--- start Text provided ---
Think you know who your favorite superhero is? Unless it’s already Wonder Woman, Gal Gadot and the rest of her all-star cast will have you reconsidering.
In possibly the most heartfelt, superhero action-drama to date, Warner Bros Pictures dives into the story of Wonder Woman (played by Gadot). Originally Princess Diana of the Amazons (led by Connie Nielson and Robin Wright), Wonder Woman is called into the war-ridden world of men by World War I spy Steve Trevor (Chris Pine), and leaves home to vanquish Aries. Along with the previously mentioned stars, director Patty Jenkins also phenomenally leads Danny Huston, David Thewlis, Elena Anaya, Ewen Bremner, Lucy Davis, Lisa Loven Kongsli, Saïd Taghmaoui, and Eugene Brave Rock.
The Knockturnal got the chance to sit down with a panel including Gal Gadot (Diana/Wonder Woman), Patty Jenkins (Director), Chris Pine (Steve Trevor), Robin Wright (General Antiope), Connie Nielsen (Queen Hippolyta), and Danny Huston (General Erich Ludendorff) and hear their thoughts on the complexities of comic book characters, female superheroes, and what truly equals strength.
Both Gadot and Jenkins emphasized upfront that it is not Wonder Woman’s strength or beauty that defines her greatest power.
“One of the things we both (she and Gadot) agreed on is that she was everything,” began Jenkins, “She is incredibly strong, but she stands for something that is the opposite of being violence, which is love, truth, compassion and that’s why she’s magical and that’s why all of us have been so drawn to her for so long. So for her to lose any of that for any reason would have been a huge shame.”
“That (her compassion) is one of her biggest strengths,” Gadot agreed sincerely, “I remember when we first met (she and Jenkins) and…we started talking about our families and about life and I told her about my grandfather who was a Holocaust survivor and he had taught me no matter how dark it gets in life, you need to find your inner light and I think compassion was a big thing. And I think it was very important to us that this movie has a message. That it’s not necessarily…this superhero movie where the bad guys are being killed by the good guys in the end, we wanted it to have a profound message, that everyone can relate to and everyone can take home and practice it”
As one of those “bad guys” in the film, Huston is glad to hear killing him was not Gadot’s sole motivation. No stranger to playing the villain, he articulated the complexities of playing a character as dark as Ludendorf.
--- end Text provided ---
--- start Raw data ---
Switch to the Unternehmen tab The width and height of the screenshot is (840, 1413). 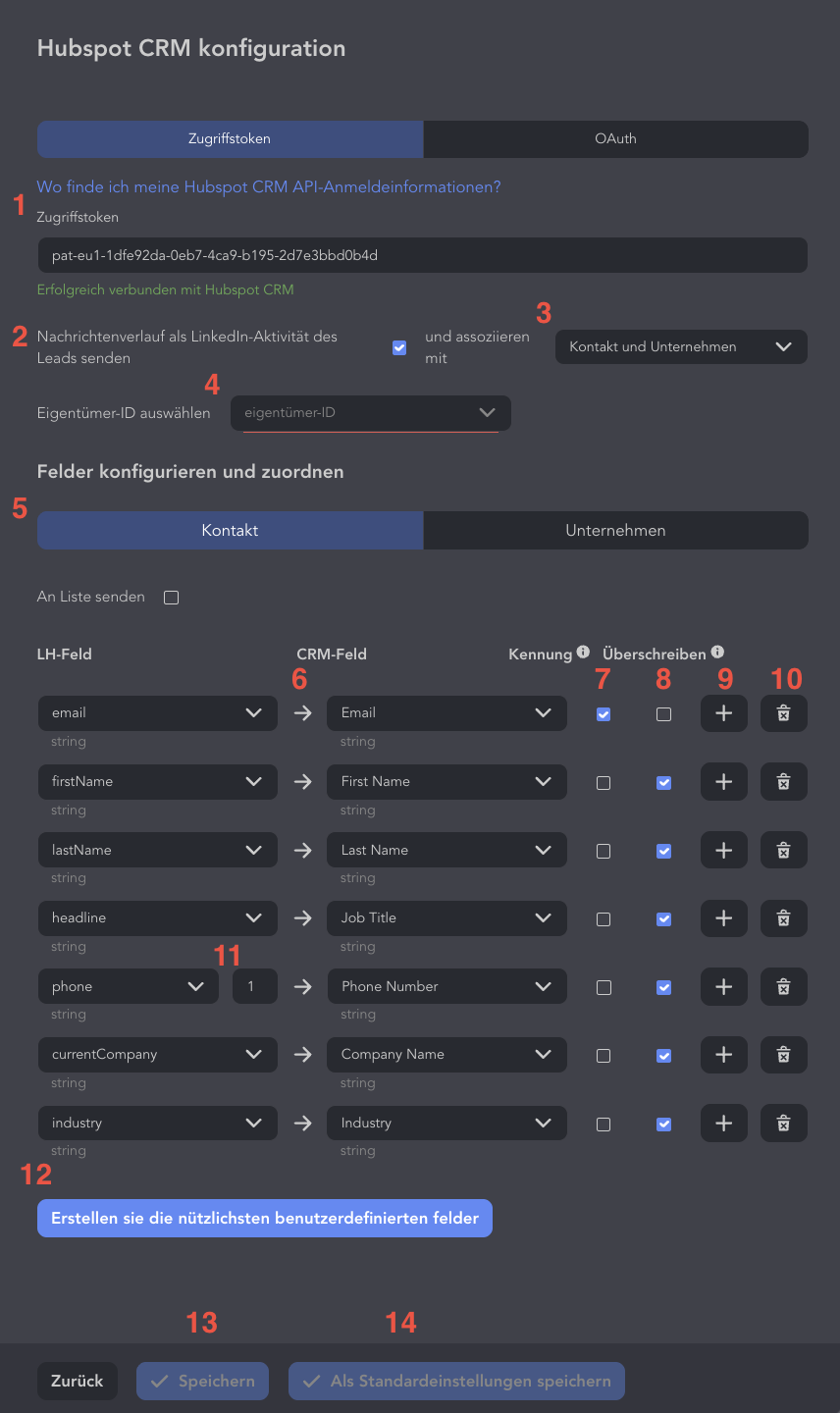[615, 530]
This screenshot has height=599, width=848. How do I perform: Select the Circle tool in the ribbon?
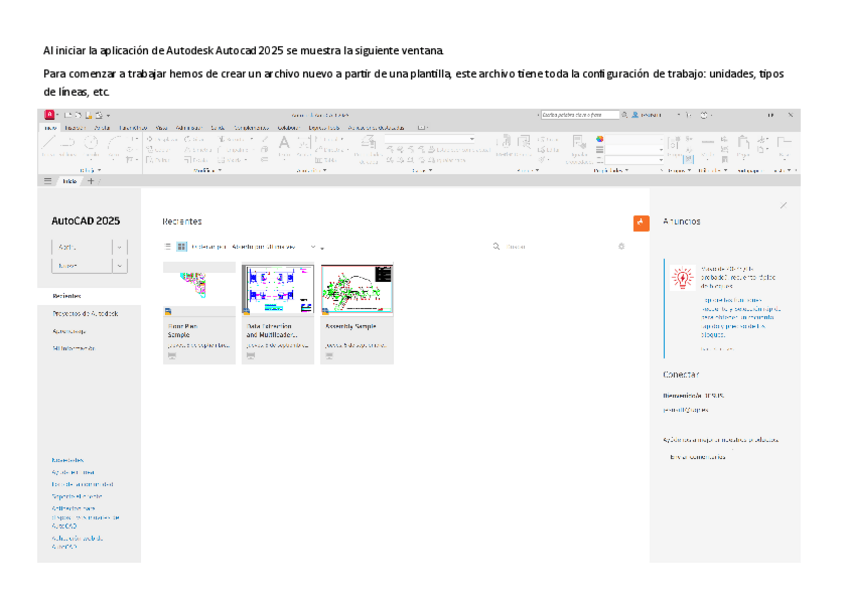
--- end Raw data ---
Given request 1
Please repeat the passage from the Wonder Woman article word for word, starting with "As one of those" and going on through "dark as Ludendorf.".
Given request 2
Carry on the Wonder Woman article from its last sentence.

Answer 1
As one of those “bad guys” in the film, Huston is glad to hear killing him was not Gadot’s sole motivation. No stranger to playing the villain, he articulated the complexities of playing a character as dark as Ludendorf.

Answer 2
“…There’s a wonderful complicity and I relished as far a playing somebody of that kind of demonic nature is that he’s a true character that fought in the First World War,” explained Huston, “…but what it would have been for him to come across someone like Wonder Woman and he’s a learned man, he understood Greek mythology profoundly, but now there’s this apparition there and he finds her attractive and strange. It’s interesting, he’s never seen anything like her, but he doesn’t have that much time so he has to move on.”
Of course, though both Huston and Pine pull their weight, Wonder Woman is a film filled to the brim with badass women. How did Chris Pine take to being the love of Wonder Woman’s life and often the “damsel in distress”?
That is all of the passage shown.